Post by brihaspati »

This is now spinning into a social/religious debate that is already done on other threads.

Casteism - etc, in "current Hindus" should be discussed elsewhere. My point was about possible Buddhist contribution to the original development of "casteism". Linking actual profession or "karma" with rebirth and penalties/rewards in a future birth - smacks too heavily of Buddhist memes, and intensification of marginal strands within the Vedic and post-Vedic that were made into a central issue by the Buddhist infrastructure.

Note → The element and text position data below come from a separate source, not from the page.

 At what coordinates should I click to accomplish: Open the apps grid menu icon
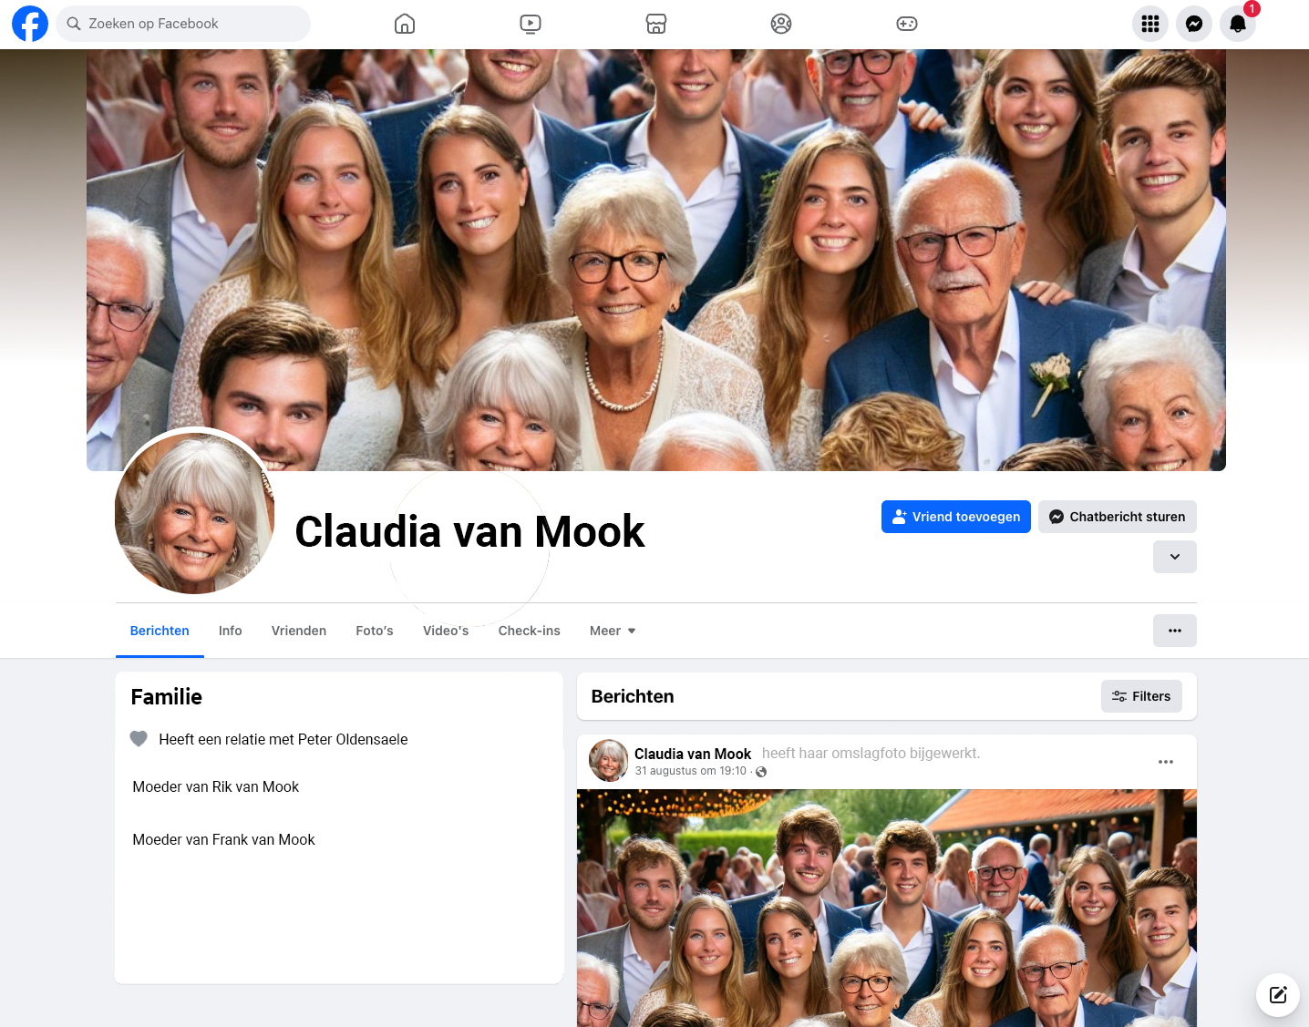click(x=1150, y=24)
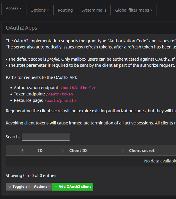The height and width of the screenshot is (199, 176).
Task: Click the /oauth/authorize endpoint path
Action: pyautogui.click(x=78, y=88)
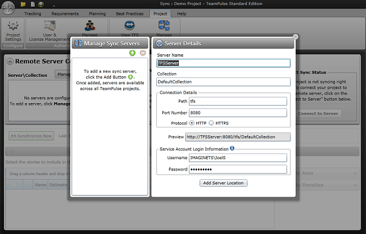
Task: Click the folder icon in title toolbar
Action: pyautogui.click(x=23, y=4)
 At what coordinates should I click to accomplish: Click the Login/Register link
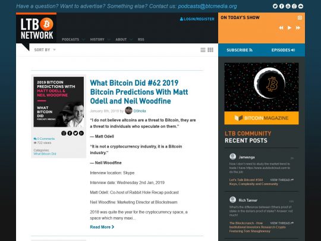tap(197, 19)
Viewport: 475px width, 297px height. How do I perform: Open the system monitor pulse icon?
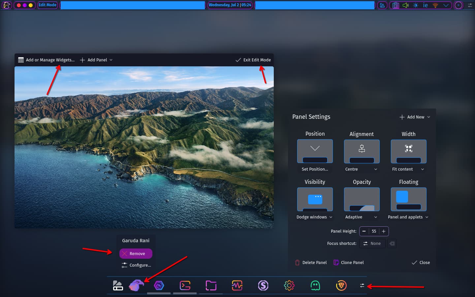237,285
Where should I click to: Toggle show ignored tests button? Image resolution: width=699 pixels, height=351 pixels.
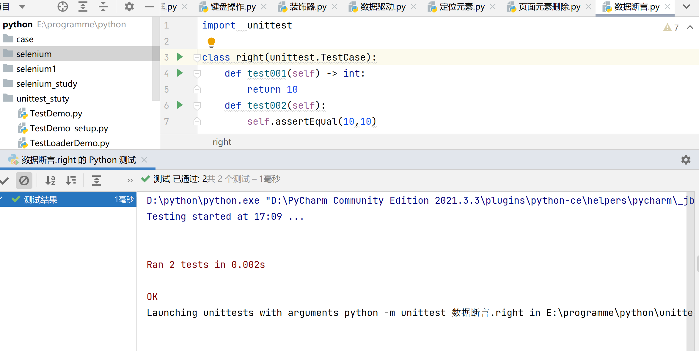24,180
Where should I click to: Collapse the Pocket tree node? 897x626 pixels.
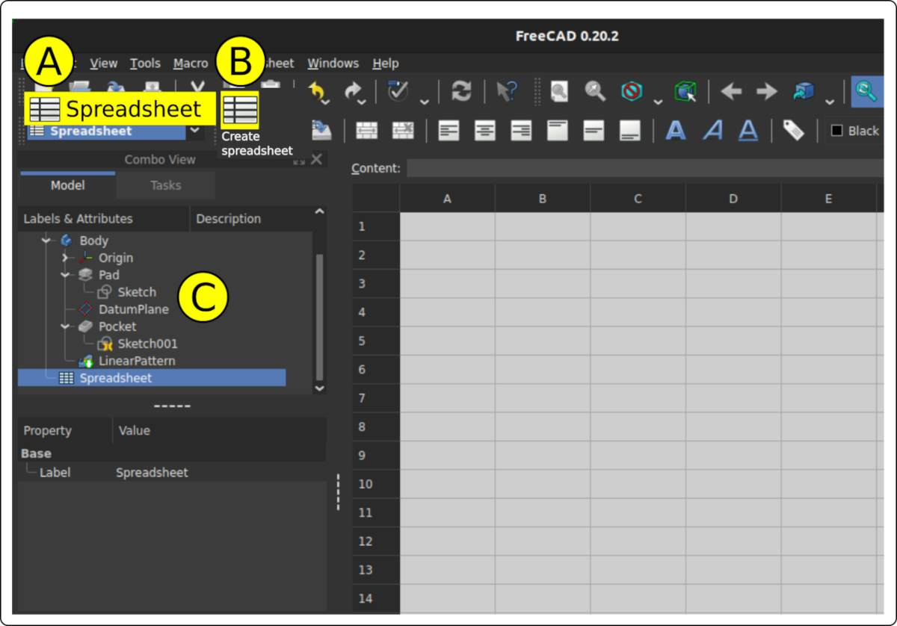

Whether there is a huge difference between Hinayan, Mahayana, etc - is irrelevant for the strategic viewpoint. The core question reduces to - what exactly in any variant of currently existing Buddhism anywhere, stands against Islamics, or "west" or communist China? From that point, the finer points of doctrinal interpretations about the nature of the soul and mahadhamma and means of moksha, are as valuable (or as valueless) as how twelver Shias differ from non-twelvers, and how Shias differ in the claim to spiritual empire by descent from the Sunnis, or how the 4/6 different schools within the Sunni differ on whether the sweat is haraam or not, or how the over 100 sects of protestant Christianity differ on the Sabbath from Catholics.

The two independent seats of Buddhism we can test this on - are Sri Lanka and Myanmar. Both have had no compunction in kissing all three forces mentioned above and mortally hostile to the idea of India, and some of them to the very idea of a "Hindu" India.